6. Base legal reforzada para el consentimiento
El consentimiento no es un click genérico. La Ley 21.719 exige que sea:
- Libre: sin presión ni manipulación.
- Específico: para cada uso, no un "aceptar todo".
- Informado: la persona debe entender exactamente qué autoriza.
- Inequívoco: un "sí" claro, no silencio ni casillas preseleccionadas.
Si tu sitio web todavía tiene un consentimiento vago, tienes que actualizarlo ya.
7. Datos sensibles ampliados: genéticos, biométricos, etc.
La ley antigua consideraba "sensibles" algunos datos (raciales, políticos, religiosos). La nueva lista es más larga: ahora incluye datos genéticos, biométricos, de salud mental, y antecedentes penales (artículo 4).
Los datos sensibles requieren mayor protección: consentimiento explícito, medidas de seguridad robustas, uso restringido. Si tu empresa maneja cualquiera de estos, pon atención especial.
8. Notificación de brechas de seguridad: es obligatorio comunicar
Antes, si se filtraban datos, no había obligación legal de avisar. Ahora sí. La Ley 21.719 exige que notifiques a la CPDT y a los afectados en un plazo razonable si hay una brecha que comprometa la seguridad de datos personales (artículo 27).

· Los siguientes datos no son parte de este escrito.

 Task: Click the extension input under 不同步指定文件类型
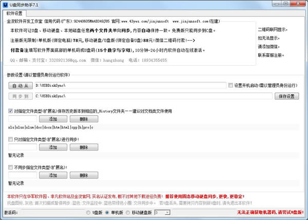[x=22, y=175]
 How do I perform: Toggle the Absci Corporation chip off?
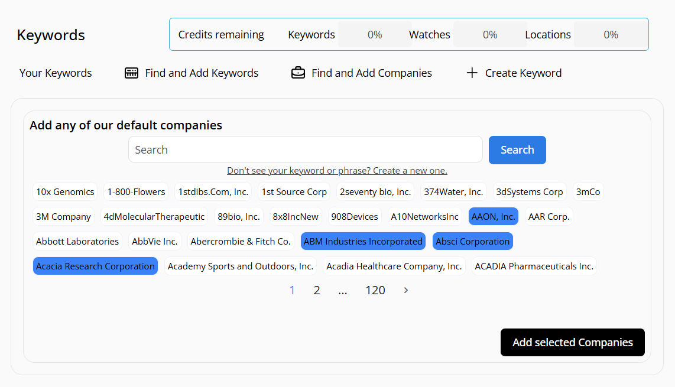click(x=473, y=242)
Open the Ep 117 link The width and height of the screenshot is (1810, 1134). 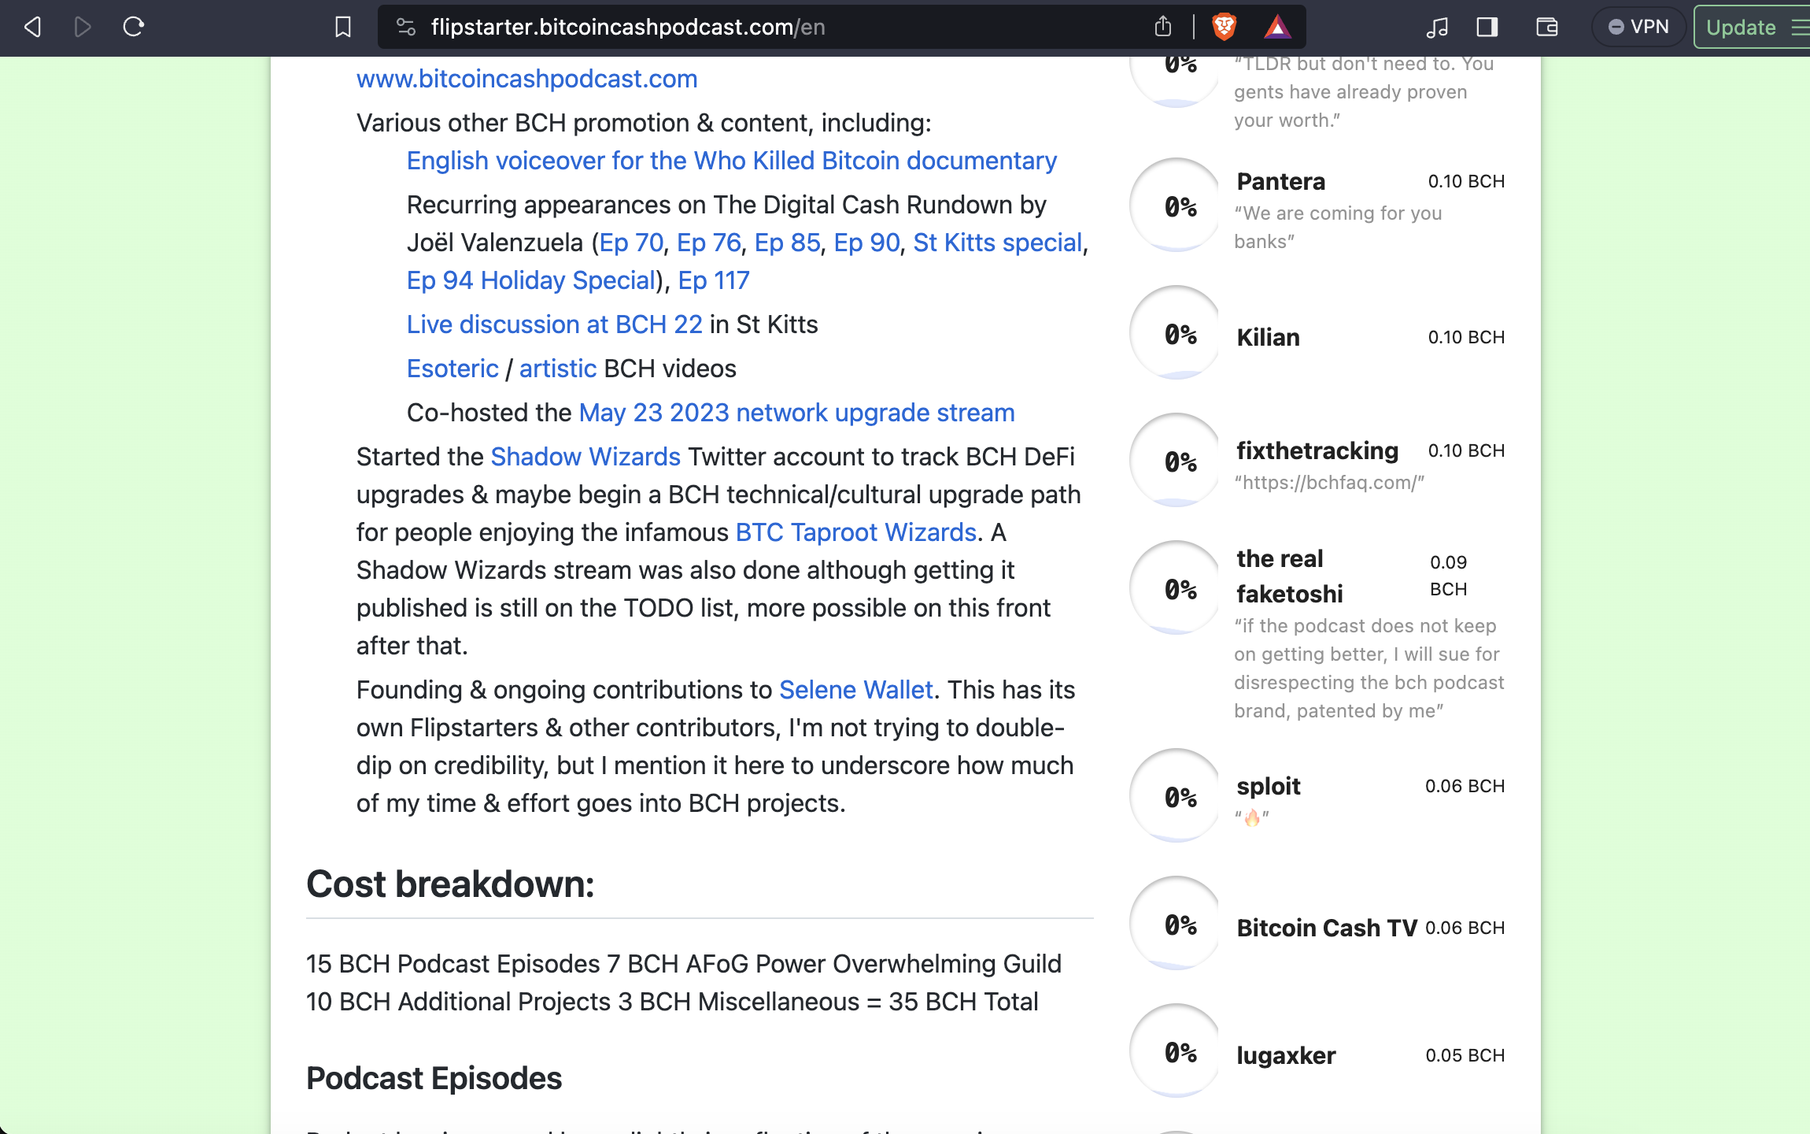click(x=713, y=280)
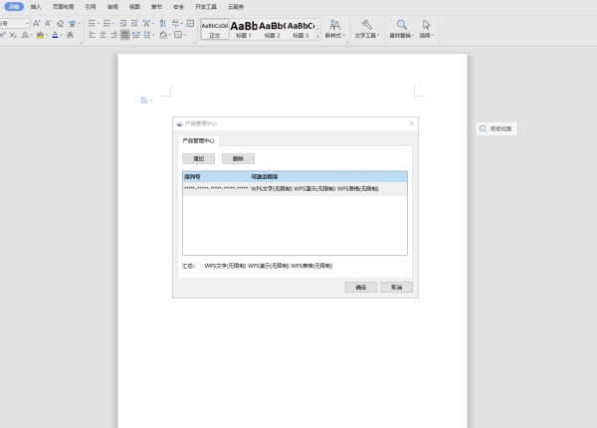
Task: Click the 删除 button in the dialog
Action: tap(238, 158)
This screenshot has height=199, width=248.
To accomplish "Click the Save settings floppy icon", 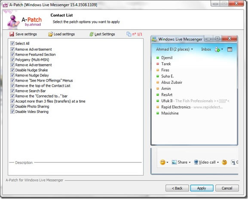I will pos(12,34).
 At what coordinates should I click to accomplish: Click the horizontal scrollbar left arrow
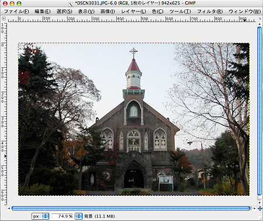tap(9, 208)
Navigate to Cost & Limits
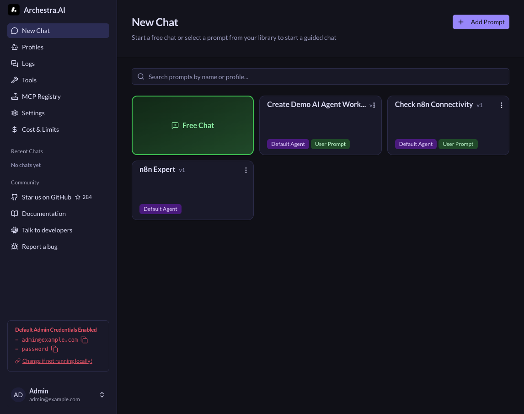Screen dimensions: 524x414 point(40,129)
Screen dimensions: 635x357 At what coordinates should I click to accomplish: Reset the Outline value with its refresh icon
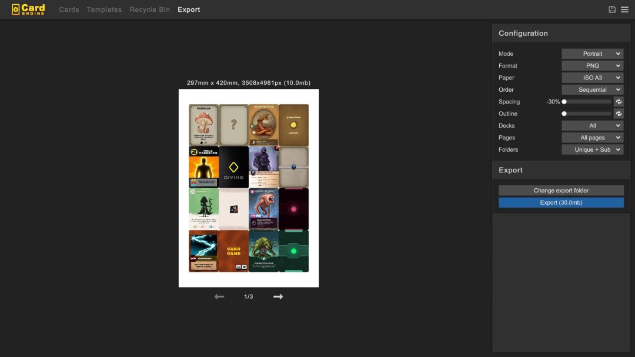[619, 114]
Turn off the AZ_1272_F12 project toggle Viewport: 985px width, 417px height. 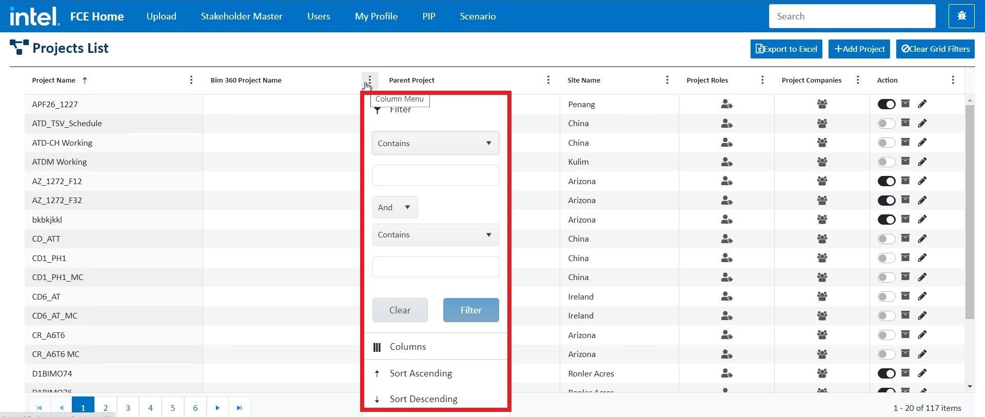point(886,181)
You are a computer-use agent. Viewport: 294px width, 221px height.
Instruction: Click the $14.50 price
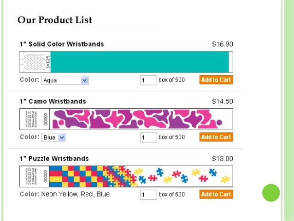pos(222,101)
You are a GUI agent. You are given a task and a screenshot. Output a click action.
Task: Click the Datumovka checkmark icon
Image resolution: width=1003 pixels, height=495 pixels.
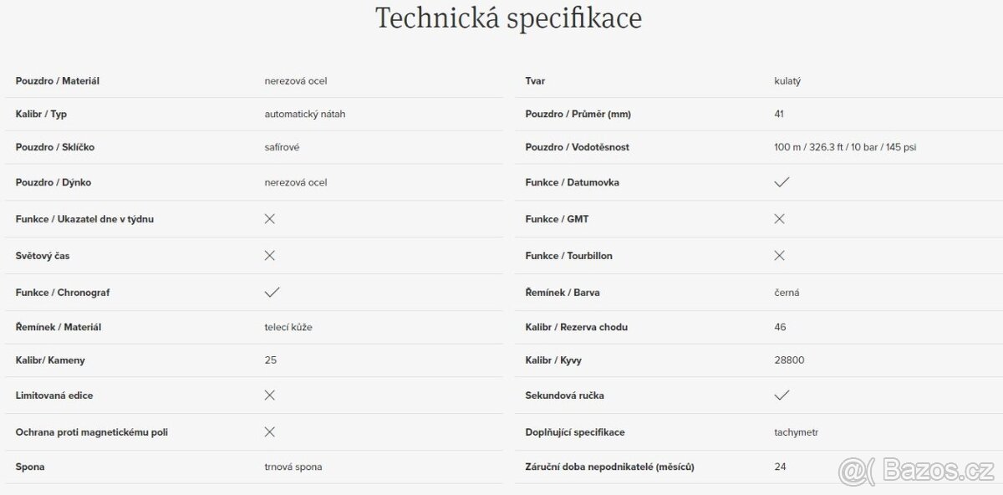point(782,182)
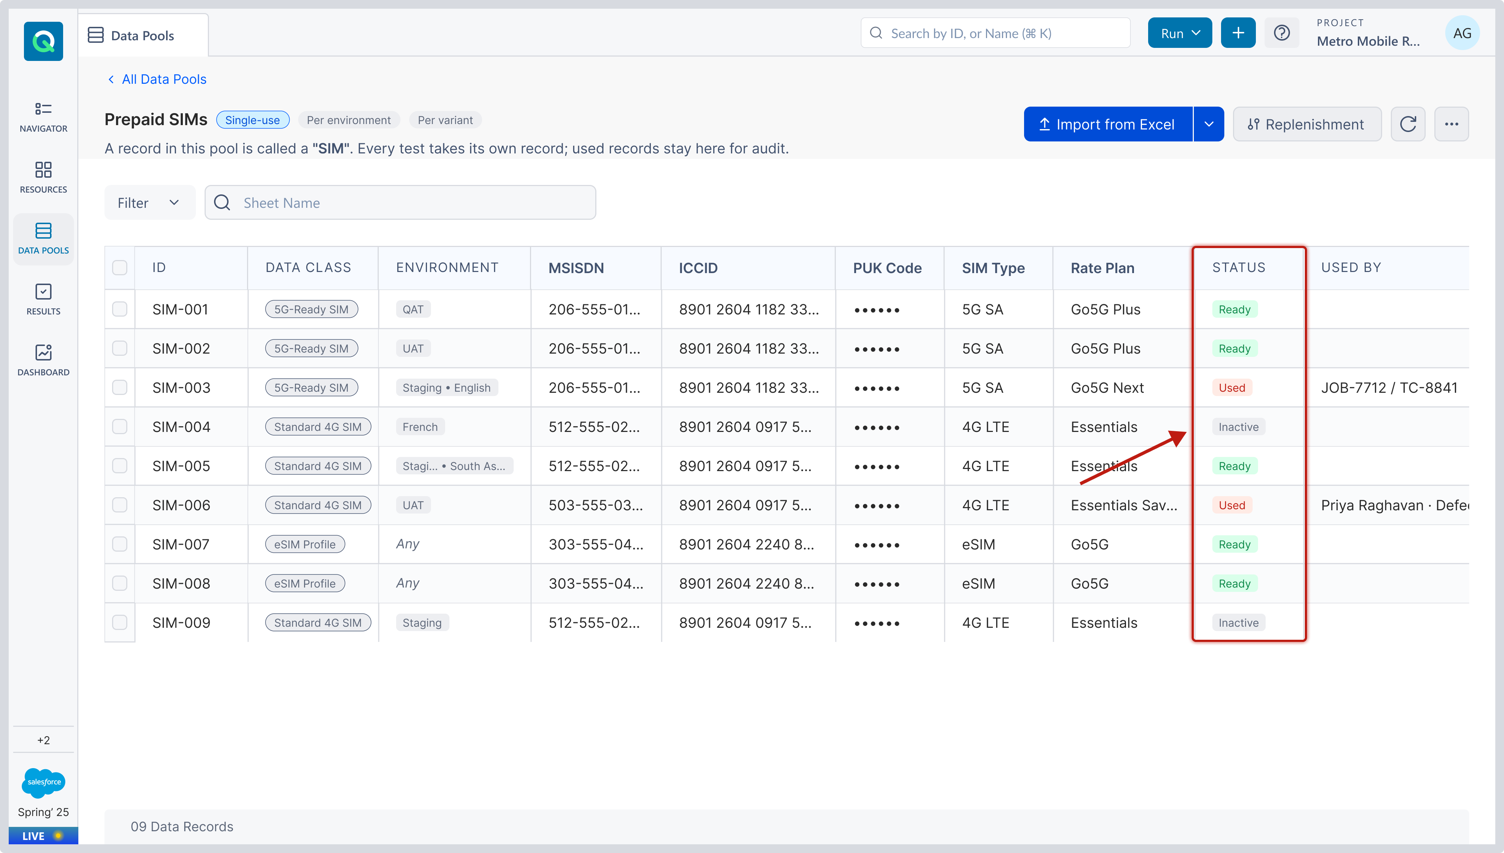The height and width of the screenshot is (853, 1504).
Task: Open the Resources sidebar icon
Action: click(x=43, y=178)
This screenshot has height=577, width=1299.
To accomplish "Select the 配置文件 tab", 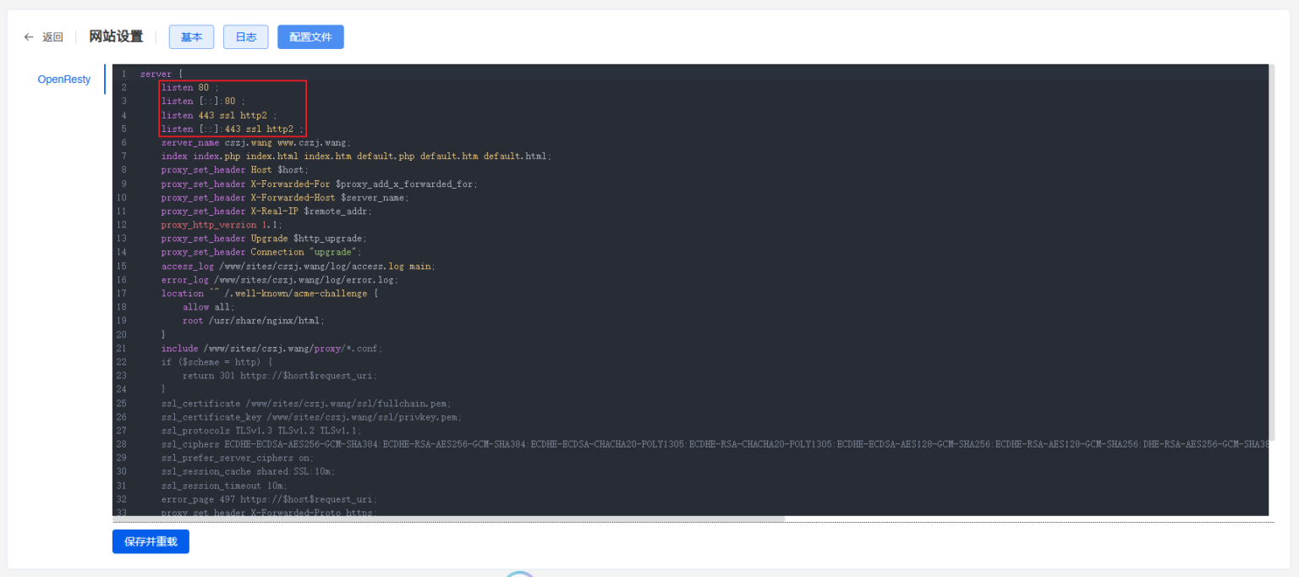I will 310,37.
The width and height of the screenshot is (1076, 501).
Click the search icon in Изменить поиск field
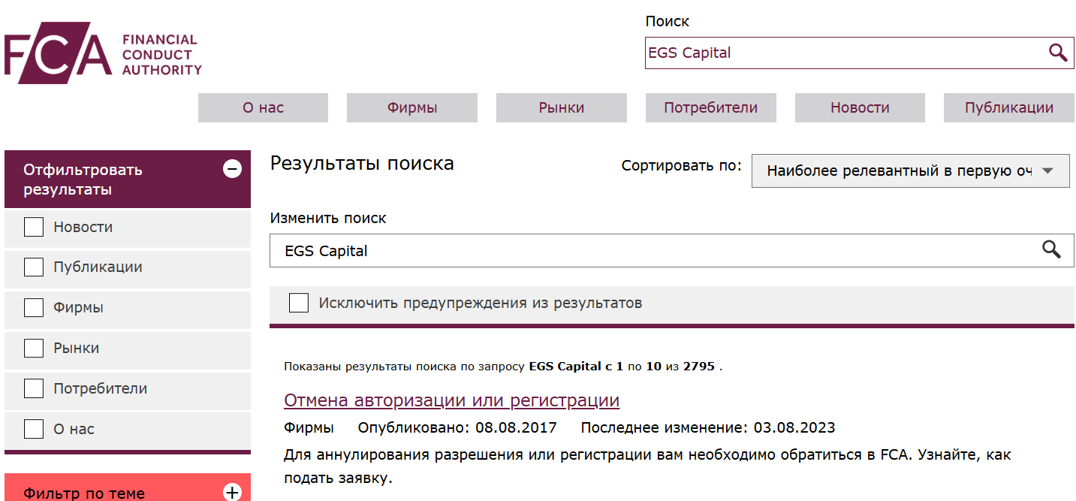pos(1052,250)
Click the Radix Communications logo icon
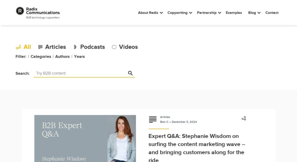 tap(20, 11)
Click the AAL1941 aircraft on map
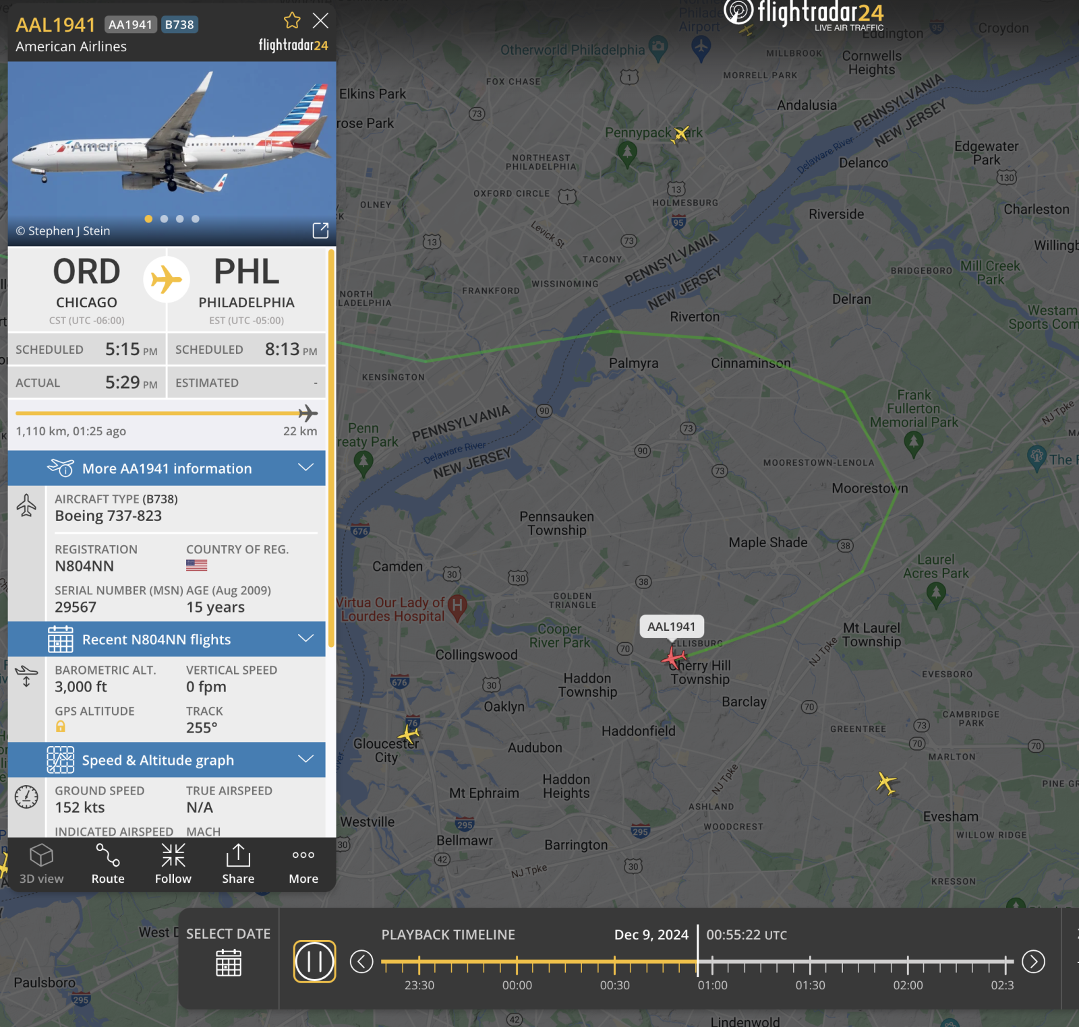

No hacerlo es una infracción grave. Esto significa que necesitas procesos claros: cómo detectar brechas, cómo responder rápido, cómo documentar todo.
¿Y ahora qué?
La transición no es opcional. La Ley 21.719 ya está vigente en su mayoría, y la CPDT ya está fiscalizando. Si tu empresa aún opera bajo el esquema anterior, está en riesgo.
Lo concreto: necesitas auditar cómo tratas datos hoy, documentar todo, actualizar tus políticas, capacitar a tu equipo y tener un proceso para responder a derechos de las personas.